[Stored items from a collection]

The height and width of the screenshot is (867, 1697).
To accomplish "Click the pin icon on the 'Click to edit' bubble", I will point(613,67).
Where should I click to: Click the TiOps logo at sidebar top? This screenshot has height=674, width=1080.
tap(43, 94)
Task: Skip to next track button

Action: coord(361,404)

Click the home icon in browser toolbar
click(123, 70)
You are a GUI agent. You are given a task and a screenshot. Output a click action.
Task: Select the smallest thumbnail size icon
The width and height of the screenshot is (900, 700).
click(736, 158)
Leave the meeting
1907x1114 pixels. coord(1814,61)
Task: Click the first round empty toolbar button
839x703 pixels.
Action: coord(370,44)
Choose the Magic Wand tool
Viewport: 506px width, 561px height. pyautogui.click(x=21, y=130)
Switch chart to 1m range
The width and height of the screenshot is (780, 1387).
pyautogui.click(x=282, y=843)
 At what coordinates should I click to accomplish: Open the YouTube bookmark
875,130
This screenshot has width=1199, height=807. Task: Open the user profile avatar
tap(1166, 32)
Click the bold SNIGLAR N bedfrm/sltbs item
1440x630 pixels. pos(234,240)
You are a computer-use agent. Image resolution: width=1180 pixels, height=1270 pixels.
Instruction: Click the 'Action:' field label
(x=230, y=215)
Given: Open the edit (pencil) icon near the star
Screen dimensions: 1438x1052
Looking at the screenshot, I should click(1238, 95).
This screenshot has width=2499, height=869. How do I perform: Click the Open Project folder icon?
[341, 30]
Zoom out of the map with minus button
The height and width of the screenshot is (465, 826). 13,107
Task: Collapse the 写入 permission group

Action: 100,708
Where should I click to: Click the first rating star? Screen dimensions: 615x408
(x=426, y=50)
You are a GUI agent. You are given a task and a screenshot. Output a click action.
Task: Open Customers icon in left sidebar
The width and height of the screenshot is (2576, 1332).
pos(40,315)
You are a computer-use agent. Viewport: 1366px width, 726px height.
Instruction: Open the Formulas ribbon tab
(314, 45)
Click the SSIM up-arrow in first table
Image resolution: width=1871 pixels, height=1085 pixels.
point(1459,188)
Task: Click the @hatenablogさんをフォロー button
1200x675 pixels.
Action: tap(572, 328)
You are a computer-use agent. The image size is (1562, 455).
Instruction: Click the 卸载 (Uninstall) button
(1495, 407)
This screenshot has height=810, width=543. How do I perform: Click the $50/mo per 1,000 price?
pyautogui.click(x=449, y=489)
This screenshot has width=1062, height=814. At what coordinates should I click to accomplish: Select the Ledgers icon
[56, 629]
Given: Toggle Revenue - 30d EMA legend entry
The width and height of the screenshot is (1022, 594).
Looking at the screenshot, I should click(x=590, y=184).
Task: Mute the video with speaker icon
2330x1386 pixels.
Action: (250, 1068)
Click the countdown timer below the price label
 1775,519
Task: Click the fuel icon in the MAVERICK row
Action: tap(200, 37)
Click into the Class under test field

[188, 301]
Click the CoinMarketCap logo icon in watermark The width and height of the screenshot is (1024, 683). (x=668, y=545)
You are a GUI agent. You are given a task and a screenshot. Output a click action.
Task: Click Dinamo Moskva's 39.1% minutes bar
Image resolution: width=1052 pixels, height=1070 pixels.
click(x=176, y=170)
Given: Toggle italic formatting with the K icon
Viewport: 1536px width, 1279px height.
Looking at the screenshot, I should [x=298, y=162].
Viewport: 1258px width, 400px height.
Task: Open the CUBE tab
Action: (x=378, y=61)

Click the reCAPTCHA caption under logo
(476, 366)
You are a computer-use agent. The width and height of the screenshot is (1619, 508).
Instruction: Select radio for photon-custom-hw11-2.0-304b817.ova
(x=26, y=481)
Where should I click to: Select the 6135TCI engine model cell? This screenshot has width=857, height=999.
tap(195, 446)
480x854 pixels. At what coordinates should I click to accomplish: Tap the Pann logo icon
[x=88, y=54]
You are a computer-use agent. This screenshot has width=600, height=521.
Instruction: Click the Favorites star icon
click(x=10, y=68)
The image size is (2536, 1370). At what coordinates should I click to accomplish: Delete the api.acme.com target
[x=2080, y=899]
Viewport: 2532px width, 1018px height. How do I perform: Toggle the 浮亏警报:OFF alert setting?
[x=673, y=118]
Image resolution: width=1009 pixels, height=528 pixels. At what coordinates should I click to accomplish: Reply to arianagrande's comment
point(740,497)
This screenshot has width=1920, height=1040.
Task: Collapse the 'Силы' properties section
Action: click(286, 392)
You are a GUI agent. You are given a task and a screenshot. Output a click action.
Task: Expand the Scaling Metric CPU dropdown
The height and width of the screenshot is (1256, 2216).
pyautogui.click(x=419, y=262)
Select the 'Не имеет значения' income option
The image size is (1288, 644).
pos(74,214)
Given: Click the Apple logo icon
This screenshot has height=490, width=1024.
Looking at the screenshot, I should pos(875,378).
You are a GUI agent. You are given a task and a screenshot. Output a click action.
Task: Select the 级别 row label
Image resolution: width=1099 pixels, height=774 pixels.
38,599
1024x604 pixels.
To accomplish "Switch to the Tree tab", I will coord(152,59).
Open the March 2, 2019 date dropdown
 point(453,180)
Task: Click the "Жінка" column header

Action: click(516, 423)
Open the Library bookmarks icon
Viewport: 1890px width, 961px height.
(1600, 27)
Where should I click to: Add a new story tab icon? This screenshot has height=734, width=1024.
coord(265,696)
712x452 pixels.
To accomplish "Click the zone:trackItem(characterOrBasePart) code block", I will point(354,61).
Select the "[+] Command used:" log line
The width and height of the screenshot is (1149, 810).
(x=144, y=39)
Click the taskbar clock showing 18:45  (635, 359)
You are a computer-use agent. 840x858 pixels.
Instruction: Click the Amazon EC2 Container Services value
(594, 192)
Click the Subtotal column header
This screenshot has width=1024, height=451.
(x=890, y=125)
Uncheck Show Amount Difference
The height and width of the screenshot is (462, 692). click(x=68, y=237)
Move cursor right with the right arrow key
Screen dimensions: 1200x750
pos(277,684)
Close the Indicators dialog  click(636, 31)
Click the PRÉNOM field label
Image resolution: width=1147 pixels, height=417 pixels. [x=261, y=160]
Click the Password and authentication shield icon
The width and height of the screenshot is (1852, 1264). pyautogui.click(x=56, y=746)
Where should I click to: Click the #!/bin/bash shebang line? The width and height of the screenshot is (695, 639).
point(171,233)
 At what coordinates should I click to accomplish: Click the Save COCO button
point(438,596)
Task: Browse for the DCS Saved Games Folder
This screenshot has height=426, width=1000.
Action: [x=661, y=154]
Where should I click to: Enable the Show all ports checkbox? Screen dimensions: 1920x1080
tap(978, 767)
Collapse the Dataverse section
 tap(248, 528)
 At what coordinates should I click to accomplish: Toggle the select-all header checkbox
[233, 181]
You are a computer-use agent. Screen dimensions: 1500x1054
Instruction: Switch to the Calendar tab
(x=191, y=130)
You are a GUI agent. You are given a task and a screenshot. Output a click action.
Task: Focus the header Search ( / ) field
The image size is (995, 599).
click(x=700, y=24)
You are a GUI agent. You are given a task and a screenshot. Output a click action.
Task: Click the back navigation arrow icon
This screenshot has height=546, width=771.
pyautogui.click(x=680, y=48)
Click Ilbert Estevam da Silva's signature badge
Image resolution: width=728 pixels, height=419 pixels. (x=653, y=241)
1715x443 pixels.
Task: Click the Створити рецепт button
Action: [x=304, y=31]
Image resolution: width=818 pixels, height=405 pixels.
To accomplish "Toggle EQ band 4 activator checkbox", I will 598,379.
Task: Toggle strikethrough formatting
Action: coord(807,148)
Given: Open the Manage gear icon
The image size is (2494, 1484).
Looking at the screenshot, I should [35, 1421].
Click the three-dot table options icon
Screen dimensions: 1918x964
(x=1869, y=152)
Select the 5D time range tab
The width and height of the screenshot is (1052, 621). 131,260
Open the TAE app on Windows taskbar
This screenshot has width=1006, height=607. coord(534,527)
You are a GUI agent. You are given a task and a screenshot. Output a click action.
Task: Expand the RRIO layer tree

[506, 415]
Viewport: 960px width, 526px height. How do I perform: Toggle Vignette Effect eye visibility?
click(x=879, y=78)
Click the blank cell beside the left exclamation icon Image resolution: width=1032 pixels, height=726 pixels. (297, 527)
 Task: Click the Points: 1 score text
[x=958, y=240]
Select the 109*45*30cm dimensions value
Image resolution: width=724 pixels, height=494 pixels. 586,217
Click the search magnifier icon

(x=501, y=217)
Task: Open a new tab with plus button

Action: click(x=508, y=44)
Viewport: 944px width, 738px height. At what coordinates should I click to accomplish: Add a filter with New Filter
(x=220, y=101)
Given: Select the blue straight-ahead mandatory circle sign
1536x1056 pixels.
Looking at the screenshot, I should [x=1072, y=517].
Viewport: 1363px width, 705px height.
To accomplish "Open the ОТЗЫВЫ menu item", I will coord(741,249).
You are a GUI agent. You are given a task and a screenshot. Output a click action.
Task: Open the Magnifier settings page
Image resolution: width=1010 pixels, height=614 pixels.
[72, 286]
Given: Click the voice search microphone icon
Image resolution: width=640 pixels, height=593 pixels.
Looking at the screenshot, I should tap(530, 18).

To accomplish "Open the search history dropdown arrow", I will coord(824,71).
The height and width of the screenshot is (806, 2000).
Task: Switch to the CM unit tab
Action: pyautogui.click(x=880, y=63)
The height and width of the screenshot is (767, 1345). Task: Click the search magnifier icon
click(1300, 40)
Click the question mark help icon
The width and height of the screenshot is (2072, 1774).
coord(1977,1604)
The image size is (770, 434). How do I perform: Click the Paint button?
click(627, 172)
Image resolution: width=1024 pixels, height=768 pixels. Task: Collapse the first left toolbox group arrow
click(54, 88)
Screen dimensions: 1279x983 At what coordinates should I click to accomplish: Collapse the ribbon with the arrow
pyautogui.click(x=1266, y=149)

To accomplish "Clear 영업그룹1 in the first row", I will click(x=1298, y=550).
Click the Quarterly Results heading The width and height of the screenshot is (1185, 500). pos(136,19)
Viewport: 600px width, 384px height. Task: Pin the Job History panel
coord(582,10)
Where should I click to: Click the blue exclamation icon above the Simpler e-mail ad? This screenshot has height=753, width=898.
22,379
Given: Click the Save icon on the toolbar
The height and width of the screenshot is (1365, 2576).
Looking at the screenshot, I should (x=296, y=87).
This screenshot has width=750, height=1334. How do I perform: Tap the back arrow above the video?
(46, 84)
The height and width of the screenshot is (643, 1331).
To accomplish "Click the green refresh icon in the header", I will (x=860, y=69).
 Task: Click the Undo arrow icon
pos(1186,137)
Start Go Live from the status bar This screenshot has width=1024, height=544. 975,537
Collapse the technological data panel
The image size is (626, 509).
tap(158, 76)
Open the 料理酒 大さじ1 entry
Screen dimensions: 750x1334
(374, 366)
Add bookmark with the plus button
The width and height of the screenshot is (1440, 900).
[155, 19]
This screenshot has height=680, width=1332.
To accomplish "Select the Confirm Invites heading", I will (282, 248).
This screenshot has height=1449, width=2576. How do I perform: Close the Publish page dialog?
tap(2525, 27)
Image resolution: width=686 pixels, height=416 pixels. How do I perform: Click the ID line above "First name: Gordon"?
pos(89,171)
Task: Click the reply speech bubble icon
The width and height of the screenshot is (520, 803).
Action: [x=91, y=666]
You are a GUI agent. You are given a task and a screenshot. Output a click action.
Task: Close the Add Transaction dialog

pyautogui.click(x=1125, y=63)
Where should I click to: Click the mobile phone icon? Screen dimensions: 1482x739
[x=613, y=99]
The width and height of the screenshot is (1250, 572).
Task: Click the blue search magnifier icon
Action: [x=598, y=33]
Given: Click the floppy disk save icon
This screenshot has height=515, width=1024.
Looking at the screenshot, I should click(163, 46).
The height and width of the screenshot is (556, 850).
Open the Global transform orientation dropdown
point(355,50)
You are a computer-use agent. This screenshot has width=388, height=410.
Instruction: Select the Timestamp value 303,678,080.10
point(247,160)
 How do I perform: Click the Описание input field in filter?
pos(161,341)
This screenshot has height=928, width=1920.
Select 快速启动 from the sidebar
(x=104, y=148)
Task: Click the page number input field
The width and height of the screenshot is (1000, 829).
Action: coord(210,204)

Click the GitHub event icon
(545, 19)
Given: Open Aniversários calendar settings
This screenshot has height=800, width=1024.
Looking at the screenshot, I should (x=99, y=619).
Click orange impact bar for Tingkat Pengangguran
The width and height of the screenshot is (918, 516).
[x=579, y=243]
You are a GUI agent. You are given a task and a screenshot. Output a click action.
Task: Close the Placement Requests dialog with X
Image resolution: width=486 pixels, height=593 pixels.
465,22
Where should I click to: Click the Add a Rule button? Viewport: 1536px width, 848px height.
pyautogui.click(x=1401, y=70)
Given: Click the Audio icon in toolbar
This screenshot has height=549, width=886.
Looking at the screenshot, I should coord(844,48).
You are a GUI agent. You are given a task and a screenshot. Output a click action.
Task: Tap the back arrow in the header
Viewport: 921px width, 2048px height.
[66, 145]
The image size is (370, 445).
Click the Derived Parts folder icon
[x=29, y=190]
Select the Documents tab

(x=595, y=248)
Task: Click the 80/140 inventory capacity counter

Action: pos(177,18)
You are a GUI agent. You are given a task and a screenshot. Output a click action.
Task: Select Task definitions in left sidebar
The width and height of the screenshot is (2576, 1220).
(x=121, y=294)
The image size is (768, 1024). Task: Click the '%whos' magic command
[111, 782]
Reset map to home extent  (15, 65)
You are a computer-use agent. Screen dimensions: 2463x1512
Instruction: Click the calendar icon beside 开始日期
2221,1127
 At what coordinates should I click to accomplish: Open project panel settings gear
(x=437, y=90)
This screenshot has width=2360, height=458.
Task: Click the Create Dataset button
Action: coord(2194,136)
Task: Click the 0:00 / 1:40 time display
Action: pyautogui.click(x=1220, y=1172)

GOAL OF THE EXERCISE:
Reproduce everything in the listing from the line containing "Given: Toggle Revenue - 30d EMA legend entry" down to the line containing "click(x=10, y=68)", both of those lines included, character for character.

EXERCISE RESULT:
Given: Toggle Revenue - 30d EMA legend entry
The width and height of the screenshot is (1022, 594).
Looking at the screenshot, I should click(x=590, y=184).
Task: Mute the video with speaker icon
2330x1386 pixels.
Action: (250, 1068)
Click the countdown timer below the price label
 1775,519
Task: Click the fuel icon in the MAVERICK row
Action: tap(200, 37)
Click into the Class under test field

[188, 301]
Click the CoinMarketCap logo icon in watermark The width and height of the screenshot is (1024, 683). (x=668, y=545)
You are a GUI agent. You are given a task and a screenshot. Output a click action.
Task: Click Dinamo Moskva's 39.1% minutes bar
Image resolution: width=1052 pixels, height=1070 pixels.
click(x=176, y=170)
Given: Toggle italic formatting with the K icon
Viewport: 1536px width, 1279px height.
Looking at the screenshot, I should [x=298, y=162].
Viewport: 1258px width, 400px height.
Task: Open the CUBE tab
Action: (x=378, y=61)

Click the reCAPTCHA caption under logo
(476, 366)
You are a computer-use agent. The width and height of the screenshot is (1619, 508).
Instruction: Select radio for photon-custom-hw11-2.0-304b817.ova
(x=26, y=481)
Where should I click to: Select the 6135TCI engine model cell? This screenshot has width=857, height=999.
tap(195, 446)
480x854 pixels. At what coordinates should I click to accomplish: Tap the Pann logo icon
[x=88, y=54]
You are a computer-use agent. This screenshot has width=600, height=521.
Instruction: Click the Favorites star icon
click(x=10, y=68)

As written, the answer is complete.